Accuracy of Present-on-Admission Indicators Submitted on Medicare Claims
Beginning in 2008, CMS required hospitals to submit present-on-admissions indicators with each diagnosis code on inpatient claims. The Affordable Care Act provides that hospitals with high rates of hospital-acquired conditions will receive reduced payments, and as such, accurate present-on-admission indicators are necessary for CMS to carry out this new law. OIG will review the accuracy of the present-on-admission indicators that were submitted by hospitals in 2008.
Nursing Home Compliance Plans
OIG will begin to review nursing homes’ compliance plans after Section 6102 of the Affordable Care Act mandated compliance and ethics programs to detect and prevent criminal, civil, and administrative violations. CMS must issue regulatory requirements for the programs by 2012, but OIG will begin to review those programs already in place.
Physicians: Incident-To Services
OIG will review physician billing for “incident-to” services to assess whether payment had a higher error rate than the rate for non-incident-to services. OIG believes such services may be vulnerable to overutilization, and as such, the services will be subject to closer scrutiny.
Physicians: Place-of-Service Errors
OIG will review physicians’ coding on Medicare Part B claims for services performed in ambulatory surgical centers and hospital outpatient departments to determine whether they properly coded the places of service. Federal regulations provide for different levels of payments to physicians depending on where services are performed.

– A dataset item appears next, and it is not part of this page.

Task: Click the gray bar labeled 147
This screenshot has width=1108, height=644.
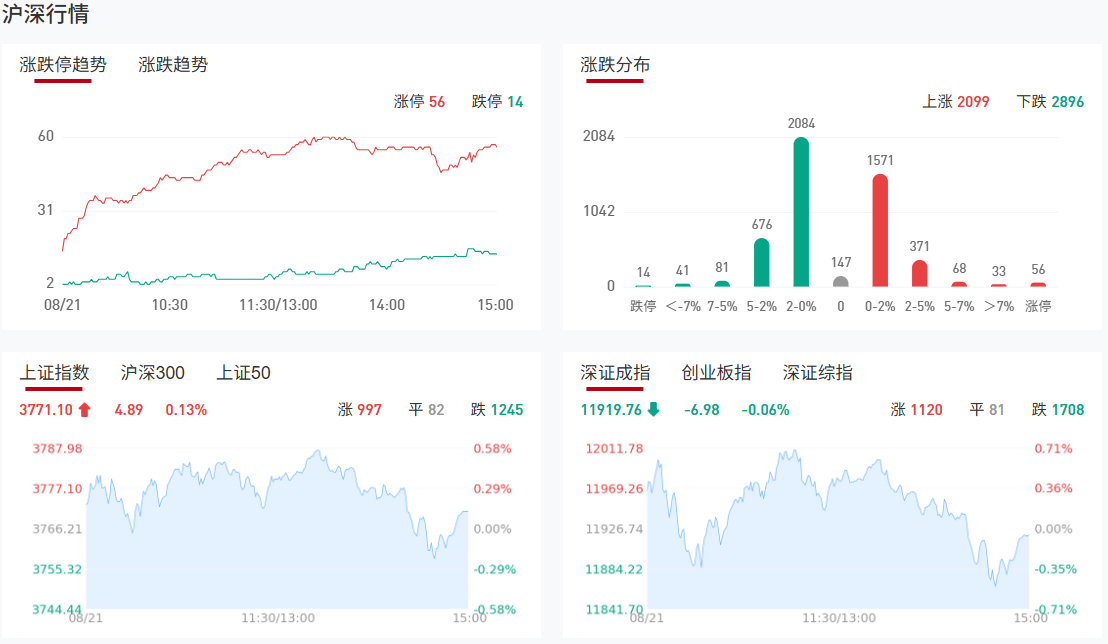Action: pyautogui.click(x=841, y=281)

Evaluation and Management Services: Use of Modifiers During the Global Surgery Period
OIG will review the use of certain claims modifier codes during the global surgery period to determine whether the use was appropriate and in accordance with Medicare requirements.
Diagnostic Radiology: Excessive Payments
OIG will review payments for high-cost diagnostic radiology tests to determine whether they were medically necessary. Additionally, the review will target whether, and to what extent, the same diagnostic tests are ordered both by the primary care physician and specialists for the same treatment.
Medicare Payments for Part B Claims with G Modifiers
OIG will review payments from 2002 to 2010 for claims where certain modifier codes were used to indicate that Medicare denial was expected. The review will identify the extent to which Medicare paid those claims and the providers with atypically high billing related to the modifiers.